Source: https://datascienceguide.github.io/map-reduce

## MapReduce 
### is a programming paradigm model of using parallel, distributed algorithims to process or generate data sets. MapRedeuce is composed of two main functions:

- Map(k,v): Filters and sorts data.
- Reduce(k,v): Aggregates data according to keys (k).

### Record Reader

- Record Reader splits input into fixed-size pieces for each mapper.
- In hadoop, each map task’s is an input split which is usually simply a HDFS block

### Map

- Map User defined function outputing intermediate key-value pairs 
- make "(key, value)" pair

### Combiner (Optional)

- Combiner UDF that aggregates data according to intermediate keys on a mapper node
- This can usually reduce the amount of data to be sent over the network increasing efficiency
- Combiner should be written with the idea that it is executed over most but not all map tasks. ie. (k2,v2)↦(k2,v2)
- Usually very similar or the same code as the reduce method.

### Partitioner

- Partitioner Sends intermediate key-value pairs (k,v) to reducer
- result in a roughly balanced load accross the reducers while ensuring that all key-value pairs are grouped by their key on a single reducer.

### Shuffle and Sort

- On reducer node, sorts by key to help group equivalent keys 

### Reduce

- Reduce User Defined Function that aggregates data (v) according to keys (k) to send key-value pairs to output

## Ways to run Map Reduce

#### Java

Hadoop MapReduce

#### Python

hadoop streaming

#### Scala

Spark

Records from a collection
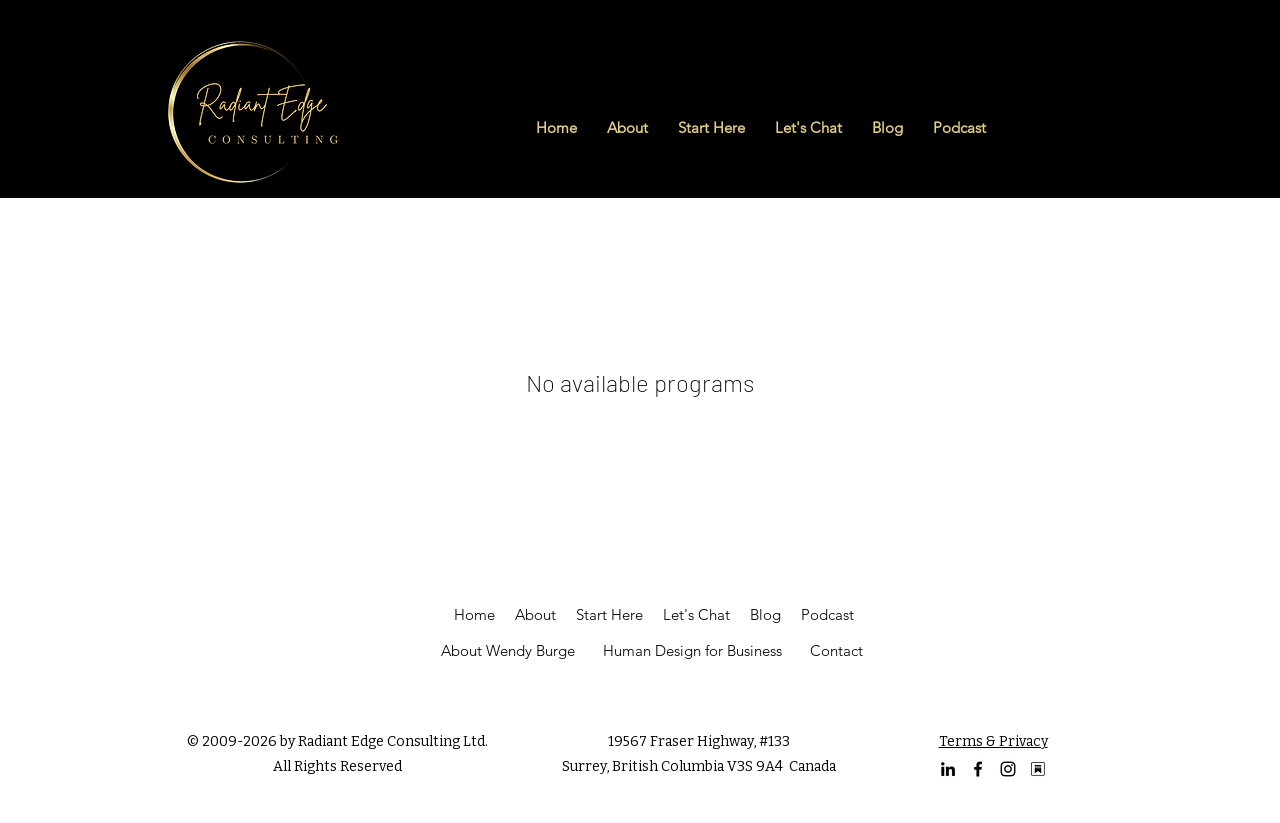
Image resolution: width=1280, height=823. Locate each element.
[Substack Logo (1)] (1038, 769)
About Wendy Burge (508, 650)
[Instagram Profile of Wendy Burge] (1008, 769)
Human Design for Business (692, 650)
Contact (836, 650)
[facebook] (978, 769)
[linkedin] (948, 769)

### Given exercise
Copy everything in the MapReduce text from "- In hadoop, each" down to "### Combiner (Optional)", but change "HDFS block" to "storage block". The listing is separate material, unrelated to the MapReduce text.

### Task response
- In hadoop, each map task’s is an input split which is usually simply a storage block

### Map

- Map User defined function outputing intermediate key-value pairs 
- make "(key, value)" pair

### Combiner (Optional)